Texte extrait:
↓↓↓

Gabriel Fauré et ses élèves
Le soin de tourner la page du romantisme et d’apaiser, à l’orée du XXe siècle, un milieu musical français profondément divisé devait revenir à un personnage au parcours atypique et aux mérites artistiques indiscutables. Gabriel Fauré n’a pas été élève au Conservatoire de Paris et ne consacre pas ses premiers chefs-d’œuvre aux scènes lyriques. Disciple de Saint-Saëns à l’École Niedermeyer, il s’exprime d’abord dans les concerts d’avant-garde, à l’église et au salon. Il incarne, dans une France déchirée par l’affaire Dreyfus, un compromis autant qu’un chemin nouveau. Son influence en tant que professeur de composition mérite d’être revisitée : elle touche des musiciens aux parcours remarquables, depuis Nadia Boulanger jusqu’à Maurice Ravel, en passant par Florent Schmitt, Georges Enesco et Charles Koechlin.
Gabriel Fauré, professeur de composition au Conservatoire de Paris (1896-1905)

↑↑↑

Données enregistrées:
↓↓↓

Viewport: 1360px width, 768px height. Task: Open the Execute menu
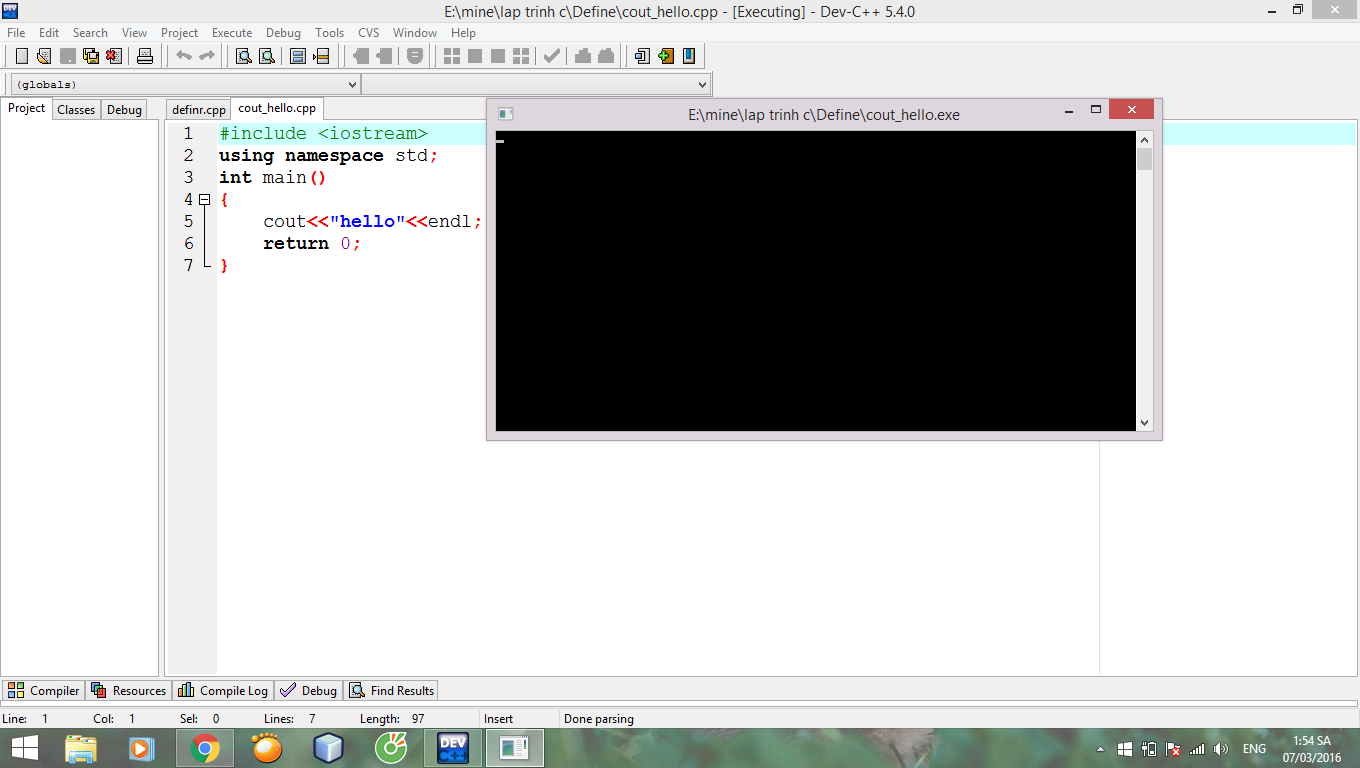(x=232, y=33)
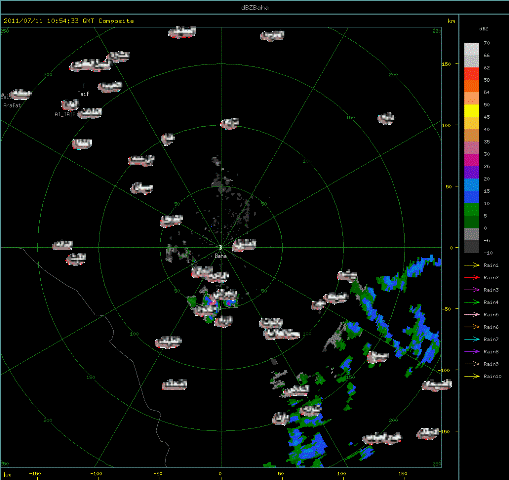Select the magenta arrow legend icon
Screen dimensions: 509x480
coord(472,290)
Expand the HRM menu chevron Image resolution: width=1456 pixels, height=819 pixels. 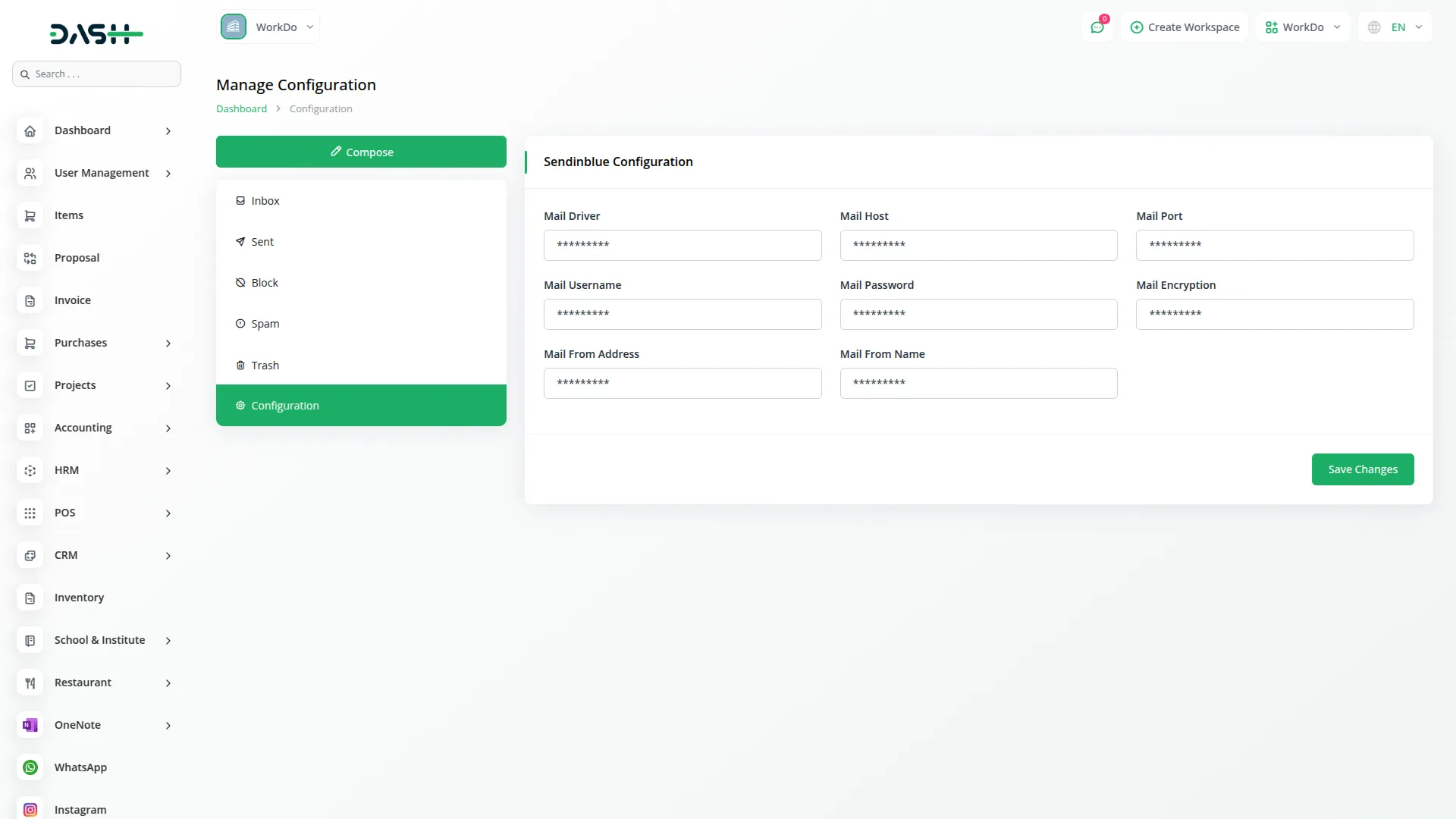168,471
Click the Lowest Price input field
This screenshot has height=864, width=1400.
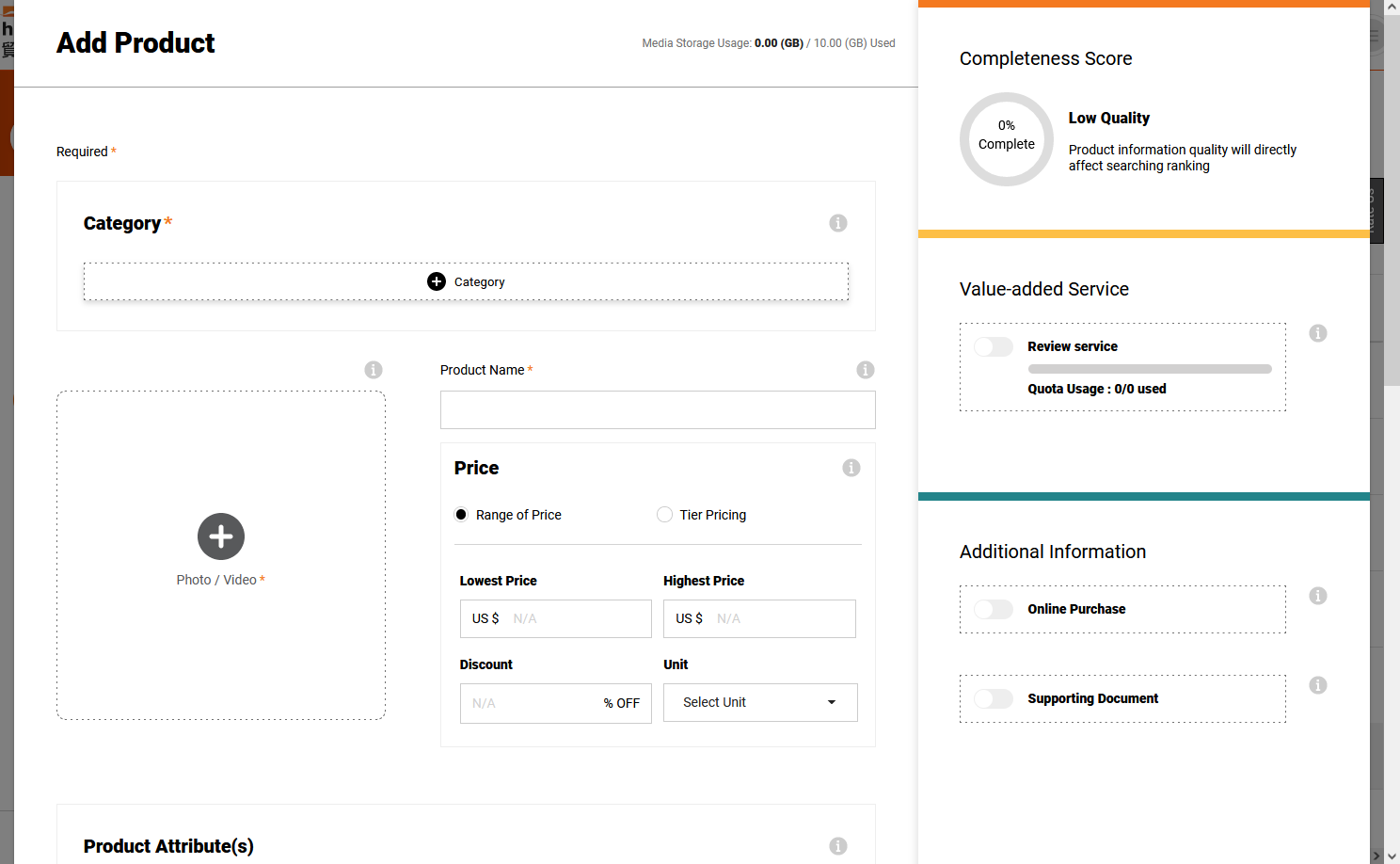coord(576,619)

↑↑↑

Exercices à faire:
[A] Selon le texte sur Gabriel Fauré, les affirmations suivantes sont-elles exactes : (i) Fauré a fait ses études au Conservatoire de Paris ; (ii) Fauré a été le disciple de Saint-Saëns à l’École Niedermeyer ; (iii) Fauré a d’abord destiné ses chefs-d’œuvre aux scènes lyriques ? Répondez par oui ou par non pour chacune, en citant les mots décisifs du texte.
[B] Dressez la liste complète des musiciens que le texte sur Gabriel Fauré présente comme touchés par son influence de professeur de composition.
[C] Prolongez le texte sur Gabriel Fauré à partir de l’endroit où il s’arrête.
Les données ne sont d’aucune utilité pour ces exercices.

Réponses aux exercices:
[A]
(i) Non : « Gabriel Fauré n’a pas été élève au Conservatoire de Paris ».
(ii) Oui : « Disciple de Saint-Saëns à l’École Niedermeyer ».
(iii) Non : « ne consacre pas ses premiers chefs-d’œuvre aux scènes lyriques ».

[B] Nadia Boulanger, Maurice Ravel, Florent Schmitt, Georges Enesco, Charles Koechlin

[C]
Si les mélodies et les pièces de chambre de Gabriel Fauré sont, à elles seules, une école de l’écriture à laquelle la jeune génération ira abondamment puiser, l’influence du musicien devient plus directe à la fin de sa vie. Longtemps écarté des plus prestigieux postes académiques, il profite en 1896 de la démission de Jules Massenet pour trouver une place de professeur de composition au Conservatoire. Dans sa classe, qu’il tient durant 10 ans avant d’être nommé directeur de l’établissement, passent certains des grands espoirs de la musique française : Florent Schmitt, Charles Koechlin, Georges Enesco, Nadia Boulanger, Roger-Ducasse, Maurice Ravel. La période au cours de laquelle il exerce ses fonctions se situe, de plus, à un moment charnière : le concours du prix de Rome s’ouvre enfin aux femmes après un siècle d’existence et c’est aux protestations de l’une de ses élèves – Juliette Toutain – que l’on doit cette évolution en 1903.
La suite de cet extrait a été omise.